Here, most of the students are "jaesoo sang," or "study-again students," who did not get into the university of their choice and are cramming again for the exam next year. Some try again, and again, for three years in a row after graduating from high school.
The school is so cut off from the outside, the curriculum is so tightly regulated and the distractions so few that students say there is no option but to study.
"Sending Min Ju here was not an ideal, but an inevitable choice," said Chung, a 50-year-old accountant near Seoul. "In our country, college entrance exams determine 70 to 80 percent of a person's future. It's a sad reality. But you have to acknowledge it; otherwise you hurt your children's future."
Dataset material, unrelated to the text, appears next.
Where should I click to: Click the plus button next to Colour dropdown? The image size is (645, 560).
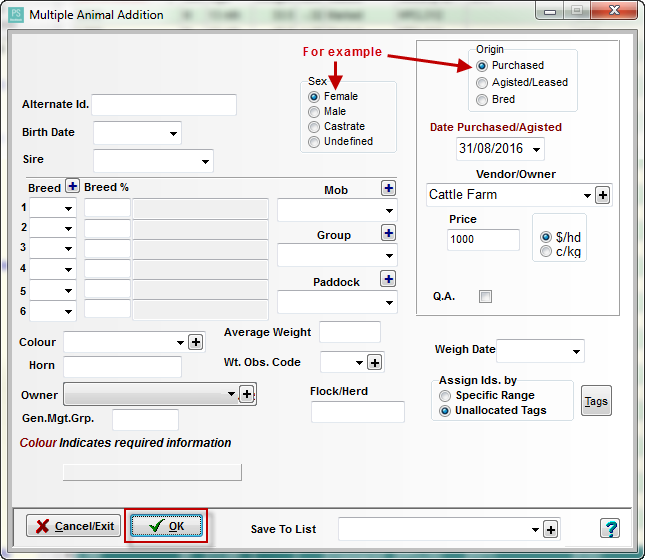[x=196, y=342]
School background looms large in the life of a South Korean. What university people attend in their 20s can determine their position and salary in their 50s. Top-tier schools like Seoul National, Yonsei and Korea Universities hardly register in the global lists of top schools, but at home, their diplomas pass as a status symbol, a badge of pride both for the students and their parents. On exam day, mothers pray at churches or outside the exam halls.
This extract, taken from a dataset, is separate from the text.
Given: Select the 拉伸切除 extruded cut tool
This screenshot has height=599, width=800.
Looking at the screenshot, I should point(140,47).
The life of a South Korean student, from kindergarten to high school, is shaped largely by the quest of doing well in standardized examinations to enter a choice university. That system is often credited with fueling the nation's economic success but is also widely criticized.
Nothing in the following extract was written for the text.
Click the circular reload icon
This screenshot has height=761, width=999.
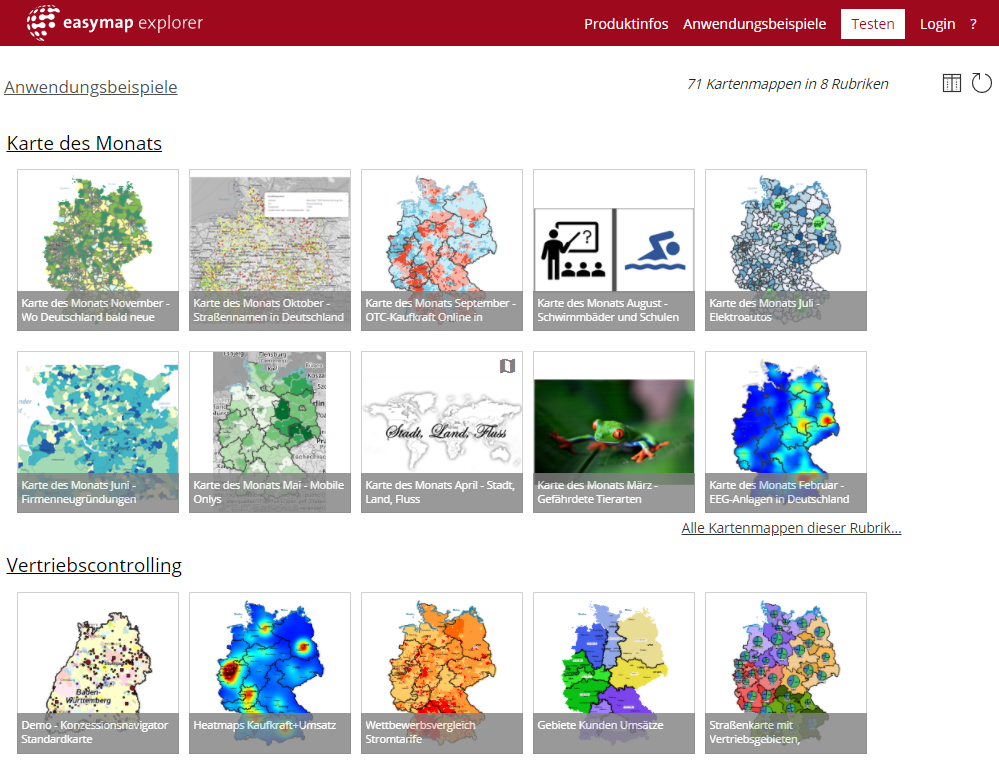point(982,83)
When massive anti-government protests shook South Korea in recent weeks, first over President Lee Myung Bak's agreement to import U.S. beef and later over his other policies, many of the demonstrators were teenagers protesting the pressure-cooker conditions at school. Among students between 10 and 19, suicide is the second most common cause of death after traffic accidents.
Lee's trouble started when people accused him of filling many top government posts with people who have ties with his alma mater, Korea University. Still, when he replaced his entire presidential staff this month, all but one of his 10 senior secretaries were graduates from the nation's three best-known universities. When the news media report government appointments, they always highlight the officials' school backgrounds.
It is no surprise that most students in this cram school say they enrolled voluntarily.
"I first felt ashamed. I asked myself what I was doing in a place like this when all my friends were having a good time in college," said Chung Yong Seok, 19, who is trying again for Korea University after failing to win admission last year. "But I consider a year in this place as an investment for a better future."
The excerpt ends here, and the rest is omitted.